These tools are built on top of the MAQAO core capabilities:
- A binary manipulation layer that unlocks the possibility to evaluate the compilers’ output for your architecture and provides binary instrumentation for precise profiling,
- A reconstruction process offering multiple high-level views (loops, functions) connected with origin in the source code,
- And a set of analyzes building a complete suite of useful representations (control flow, data dependencies, etc.) and delivering numerous metrics for specialized tools.
In order to make MAQAO a convenient tool for researchers, a C API is provided for anyone to build its own module and a scripting langage (Lua) has been embedded and extended to provide quick and easy access to any metric.
To help industrial partners, MAQAO has been designed to have a very limited list of dependencies, all of them are included in standard Linux server distributions. Moreover, static binary releases are provided to obtain a quick and worry-free installation.
LProf
Tested up to one hundred thousands cores.
See the LProf dedicated page for more information.
CQA
CQA statically (no application run needed) analyses a binary (executable, static/shared library, object file) to estimate quality of the code generated by the compiler, key properties being CPU cycles estimation and vectorization efficiency.
From the input code (defined by a path to a binary/assembly file and by regions like functions/loops inside this file) and a target processor model, CQA generates (as output) high level reports and low level metrics to help application developers to optimize their code.

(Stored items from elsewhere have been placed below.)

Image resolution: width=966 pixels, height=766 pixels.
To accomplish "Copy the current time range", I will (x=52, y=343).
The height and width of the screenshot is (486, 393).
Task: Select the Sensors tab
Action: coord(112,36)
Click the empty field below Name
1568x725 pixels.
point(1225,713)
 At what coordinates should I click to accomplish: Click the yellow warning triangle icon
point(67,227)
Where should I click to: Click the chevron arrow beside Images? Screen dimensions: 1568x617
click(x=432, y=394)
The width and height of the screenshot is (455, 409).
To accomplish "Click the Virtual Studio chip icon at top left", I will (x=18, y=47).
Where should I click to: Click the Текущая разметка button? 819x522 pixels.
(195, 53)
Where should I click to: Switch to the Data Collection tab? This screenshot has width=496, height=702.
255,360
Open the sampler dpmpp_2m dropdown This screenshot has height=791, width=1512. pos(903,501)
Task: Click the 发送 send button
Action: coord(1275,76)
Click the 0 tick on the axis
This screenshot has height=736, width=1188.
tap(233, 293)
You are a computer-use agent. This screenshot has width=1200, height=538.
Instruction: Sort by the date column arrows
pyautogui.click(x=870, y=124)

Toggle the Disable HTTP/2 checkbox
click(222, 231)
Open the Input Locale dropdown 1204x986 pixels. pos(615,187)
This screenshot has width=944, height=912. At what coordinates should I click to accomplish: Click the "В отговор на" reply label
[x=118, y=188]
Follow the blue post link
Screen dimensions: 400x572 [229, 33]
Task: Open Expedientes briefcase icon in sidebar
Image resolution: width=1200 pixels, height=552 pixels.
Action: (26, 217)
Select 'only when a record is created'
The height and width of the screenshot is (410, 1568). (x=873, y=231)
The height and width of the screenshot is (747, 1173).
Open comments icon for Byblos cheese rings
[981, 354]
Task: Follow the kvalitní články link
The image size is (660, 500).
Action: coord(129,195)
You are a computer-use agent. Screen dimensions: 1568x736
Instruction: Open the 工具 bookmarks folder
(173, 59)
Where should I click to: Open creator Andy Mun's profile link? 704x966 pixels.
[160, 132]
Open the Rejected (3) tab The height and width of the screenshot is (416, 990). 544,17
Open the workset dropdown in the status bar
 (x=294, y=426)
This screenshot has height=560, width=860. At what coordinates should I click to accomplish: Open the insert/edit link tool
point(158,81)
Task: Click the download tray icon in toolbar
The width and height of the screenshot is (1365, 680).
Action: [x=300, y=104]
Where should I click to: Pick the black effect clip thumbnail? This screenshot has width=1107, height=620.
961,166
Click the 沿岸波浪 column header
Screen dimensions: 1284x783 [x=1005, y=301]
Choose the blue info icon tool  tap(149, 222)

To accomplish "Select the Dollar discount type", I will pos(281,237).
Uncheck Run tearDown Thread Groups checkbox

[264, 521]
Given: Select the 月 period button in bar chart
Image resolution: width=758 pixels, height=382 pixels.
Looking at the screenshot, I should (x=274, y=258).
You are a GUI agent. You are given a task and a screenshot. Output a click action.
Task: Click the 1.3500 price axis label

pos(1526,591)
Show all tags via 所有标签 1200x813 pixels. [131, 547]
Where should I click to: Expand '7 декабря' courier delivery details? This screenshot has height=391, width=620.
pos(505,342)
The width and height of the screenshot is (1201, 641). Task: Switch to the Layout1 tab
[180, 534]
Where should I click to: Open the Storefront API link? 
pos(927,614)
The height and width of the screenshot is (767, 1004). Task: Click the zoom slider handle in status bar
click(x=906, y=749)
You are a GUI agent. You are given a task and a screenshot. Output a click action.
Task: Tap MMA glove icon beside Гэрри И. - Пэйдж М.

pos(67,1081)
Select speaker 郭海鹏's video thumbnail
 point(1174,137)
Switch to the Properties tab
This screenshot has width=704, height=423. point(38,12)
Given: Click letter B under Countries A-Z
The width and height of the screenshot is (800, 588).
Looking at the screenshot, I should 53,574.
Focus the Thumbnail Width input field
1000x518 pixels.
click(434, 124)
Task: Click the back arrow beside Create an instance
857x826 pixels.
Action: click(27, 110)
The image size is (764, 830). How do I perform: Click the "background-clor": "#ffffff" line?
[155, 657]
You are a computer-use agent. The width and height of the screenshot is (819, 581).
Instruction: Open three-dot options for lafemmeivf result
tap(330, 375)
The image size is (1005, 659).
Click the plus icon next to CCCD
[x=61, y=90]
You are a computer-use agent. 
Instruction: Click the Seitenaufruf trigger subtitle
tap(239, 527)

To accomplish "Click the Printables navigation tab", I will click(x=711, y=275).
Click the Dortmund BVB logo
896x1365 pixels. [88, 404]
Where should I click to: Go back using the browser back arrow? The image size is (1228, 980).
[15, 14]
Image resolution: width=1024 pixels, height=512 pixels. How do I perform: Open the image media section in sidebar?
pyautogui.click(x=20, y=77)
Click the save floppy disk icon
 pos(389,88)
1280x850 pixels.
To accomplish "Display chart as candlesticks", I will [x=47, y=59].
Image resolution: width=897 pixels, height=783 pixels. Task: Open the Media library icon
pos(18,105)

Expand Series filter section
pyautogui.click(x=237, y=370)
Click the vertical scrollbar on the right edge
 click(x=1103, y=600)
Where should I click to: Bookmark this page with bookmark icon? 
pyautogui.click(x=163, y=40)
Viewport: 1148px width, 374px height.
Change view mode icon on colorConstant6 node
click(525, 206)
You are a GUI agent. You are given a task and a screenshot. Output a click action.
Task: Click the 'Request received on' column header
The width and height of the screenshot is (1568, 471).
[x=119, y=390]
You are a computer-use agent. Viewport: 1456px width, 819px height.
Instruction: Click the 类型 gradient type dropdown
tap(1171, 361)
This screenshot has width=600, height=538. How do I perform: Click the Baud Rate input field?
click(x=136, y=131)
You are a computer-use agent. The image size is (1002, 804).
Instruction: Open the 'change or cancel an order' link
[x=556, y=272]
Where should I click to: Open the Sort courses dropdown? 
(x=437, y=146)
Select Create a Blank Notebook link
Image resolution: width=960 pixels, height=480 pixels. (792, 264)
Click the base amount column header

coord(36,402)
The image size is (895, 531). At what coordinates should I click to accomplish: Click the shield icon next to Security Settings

See the CQA dedicated page for more information.
OneView
ONE-View drives the execution of other MAQAO modules (LPROF, VPROF(1), CQA and DECAN(1)) in order to produce synthetic reports. It uses both static and dynamic analysis, according to the analysis description. Experiments are configured using a file or some command line parameters. Produced reports can be formatted as HTML web pages, XLSX spreadsheets or simple text.
ONE-View defined several built-in reports:
- The fastest report. It combines LPROF profiling with CQA static analysis. It needs only one run of the application.
- It contains all data from one with some metrics produced by VPROF(1) and DECAN(1). It needs four or five runs of the application according to configuration.
- It contains all reports from two with a lot of DECAN(1) metrics. It needs about twenty runs of the application and is the longest report. In addition, users can define their own reports by filling a report description file.
See the OneView dedicated page for more information.
(1) DECAN and VPROF are modules requiring instrumentation. They are in test (beta) and are not released yet.
Availability
MAQAO is released under LGPL3 and can be used under its terms. It also includes sources from various sources.
Please refers to the license file for more information.
Architectures
Currently, MAQAO handles the following architectures: x86 family:
- 32-bit programs - Core, LProf, CQA (Intel only, CPU model availabe for most micro-architectures)
- 64-bit programs - Core, LProf, CQA (Intel only, CPU model availabe for most micro-architectures)
Arm processors:
- 32-bit programs - Core, LProf
- 64-bit programs - Core, LProf, CQA (ARM Cortex A57 only)
See the CQA dedicated page for the list of micro-architectures CPU model.
Operating system
MAQAO has been designed to help the HPC community and as such is heavily focused on platform running scientific computations. Right now, it supports Linux applications but can be compiled on both Linux and Windows (only static analyses are operational). Even though there is an alpha version for Windows applications, no effort are currently scheduled to pursue it.